What happens if you take a lot of dietary supplements?

However, routinely consuming an overload of vitamins and minerals can harm you. Too much vitamin C or zinc can cause nausea, diarrhea, and stomach cramps. Too much selenium can cause hair loss, gastrointestinal disorders, fatigue, and minor nerve damage. Any ingredient in a multivitamin supplement can be toxic in large amounts, but the most serious risk comes from iron or calcium.

Even if a supplement is generally considered safe, it might not be safe for you. When it comes to supplements and risks, “there's no one size fits all,” he says. Supplements can pose risks even in people who are otherwise healthy. According to the NIH, you're more likely to experience side effects from dietary supplements if you take them in high doses or if you use many different supplements.

You've probably read the advice on which vitamins can help us achieve certain health goals. For example, there are vitamins to increase energy and others that help hair growth. Since vitamins are so good for us, you might even assume that the more, the better. However, with certain vitamins, there can be too much of a good thing.

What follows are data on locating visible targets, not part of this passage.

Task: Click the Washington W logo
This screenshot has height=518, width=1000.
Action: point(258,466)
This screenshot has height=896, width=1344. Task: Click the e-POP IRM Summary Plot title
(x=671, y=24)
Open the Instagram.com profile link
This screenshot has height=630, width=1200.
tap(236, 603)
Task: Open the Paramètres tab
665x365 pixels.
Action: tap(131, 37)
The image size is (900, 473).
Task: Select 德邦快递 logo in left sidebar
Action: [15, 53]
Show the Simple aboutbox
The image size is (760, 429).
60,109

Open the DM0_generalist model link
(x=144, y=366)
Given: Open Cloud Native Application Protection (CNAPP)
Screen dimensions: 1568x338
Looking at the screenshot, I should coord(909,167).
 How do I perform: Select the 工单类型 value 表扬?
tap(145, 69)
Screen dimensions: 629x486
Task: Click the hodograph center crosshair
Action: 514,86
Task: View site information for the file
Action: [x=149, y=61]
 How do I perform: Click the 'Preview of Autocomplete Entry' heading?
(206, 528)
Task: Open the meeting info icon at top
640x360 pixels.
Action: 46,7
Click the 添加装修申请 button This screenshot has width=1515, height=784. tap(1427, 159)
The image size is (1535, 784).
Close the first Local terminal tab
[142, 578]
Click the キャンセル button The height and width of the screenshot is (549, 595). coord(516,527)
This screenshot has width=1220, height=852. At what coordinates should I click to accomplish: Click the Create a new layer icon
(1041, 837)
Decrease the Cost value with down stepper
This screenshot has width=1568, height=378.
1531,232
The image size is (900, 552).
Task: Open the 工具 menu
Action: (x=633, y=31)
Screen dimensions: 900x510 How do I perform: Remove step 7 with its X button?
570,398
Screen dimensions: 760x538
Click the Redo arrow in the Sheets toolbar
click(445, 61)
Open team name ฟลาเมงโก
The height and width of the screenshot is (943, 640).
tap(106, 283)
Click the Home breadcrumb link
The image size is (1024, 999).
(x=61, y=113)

Some vitamins can build up in the body and cause unwanted side effects, such as nausea and headaches. Read on to learn if you're overdosing on vitamins, including the common side effects of the most popular vitamins. Vitamin A is a fat-soluble nutrient that occurs naturally in many foods, such as beef, eggs, and many fruits and vegetables. Overdosing on this vitamin can cause problems with confusion, hair loss, liver damage, and bone loss.

It can also increase the risk of death and lung problems in those with a history of smoking, especially women who smoke. Vitamin K is a fat-soluble nutrient that is important for blood clotting, bone health, and other bodily functions. People who eat lots of nutrient-rich foods live longer, healthier lives, so eat plenty of fruits, vegetables, and whole grains and see a health professional if you're not sure if you're not sure if taking supplements would benefit you. Scientists know that people who eat lots of foods rich in vitamins and minerals tend to live longer, healthier lives.

Science shows that taking too many supplements doesn't seem to have real health benefits and, in some situations, could be harmful.